Takeovers and other alternatives to consolidate the industry are tough because of bleak market conditions and debt taken on during a decade of expansion. Offers from newcomers in Asia and Europe are often too low to let potential sellers recoup their investments.
Even the weather is not cooperating. Severe drought has already led analysts to cut their outlook for the harvest that begins in the coming weeks.
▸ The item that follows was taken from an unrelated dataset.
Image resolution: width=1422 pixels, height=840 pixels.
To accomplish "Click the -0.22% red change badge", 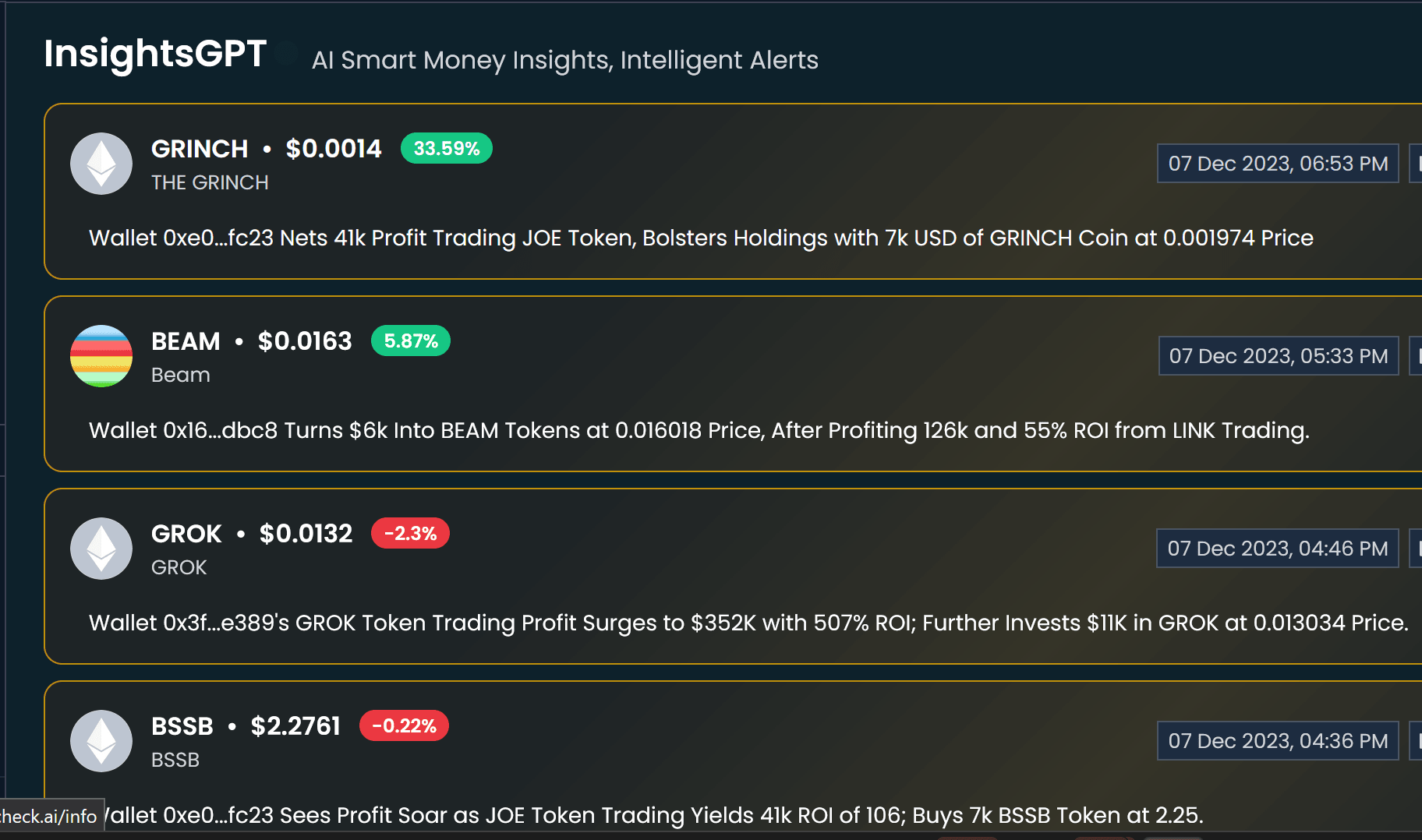I will point(404,725).
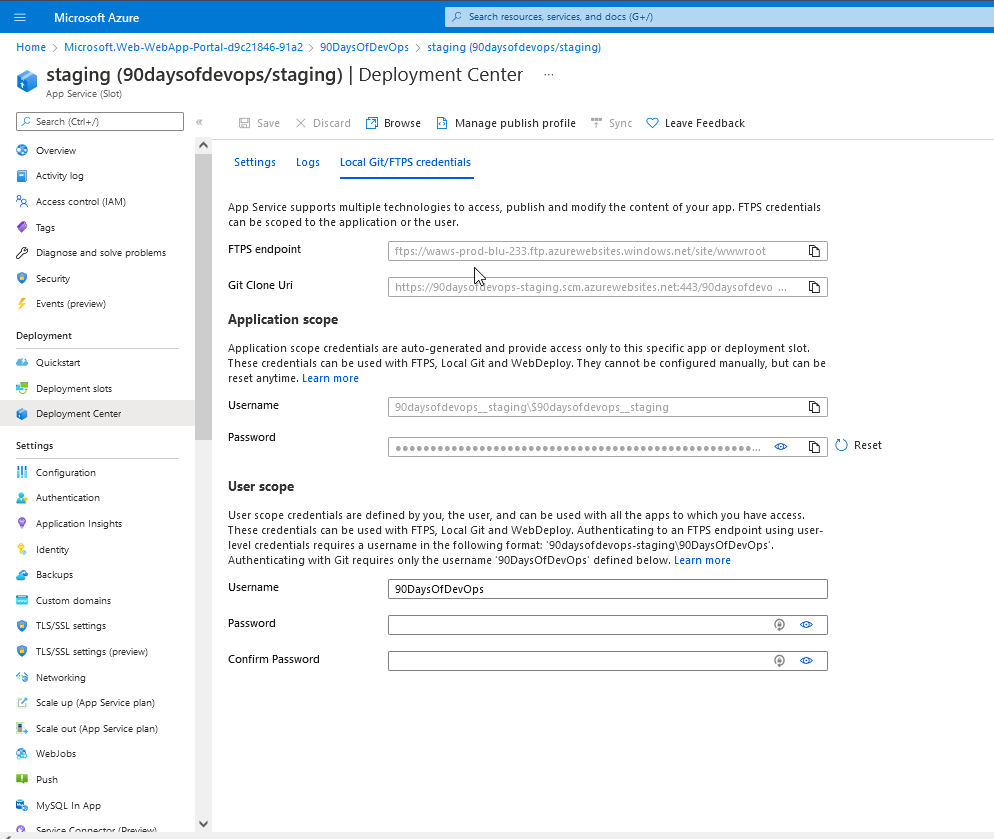This screenshot has width=994, height=839.
Task: Copy the application scope username
Action: 814,407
And there are no clear signs of imminent relief.
COMPANIES' LOSSES GROWING
Brazil's biggest sugar and ethanol milling group, Raizen Energia SA expects a loss for the quarter ending Dec. 31, of 115.4 million reais ($48 million), compared with a profit of 164.3 million reais in the year-ago period. Raizen Energia is part of a joint venture between Brasil's Cosan SA and Royal-Dutch Shell, the Anglo-Dutch oil company. Continuación...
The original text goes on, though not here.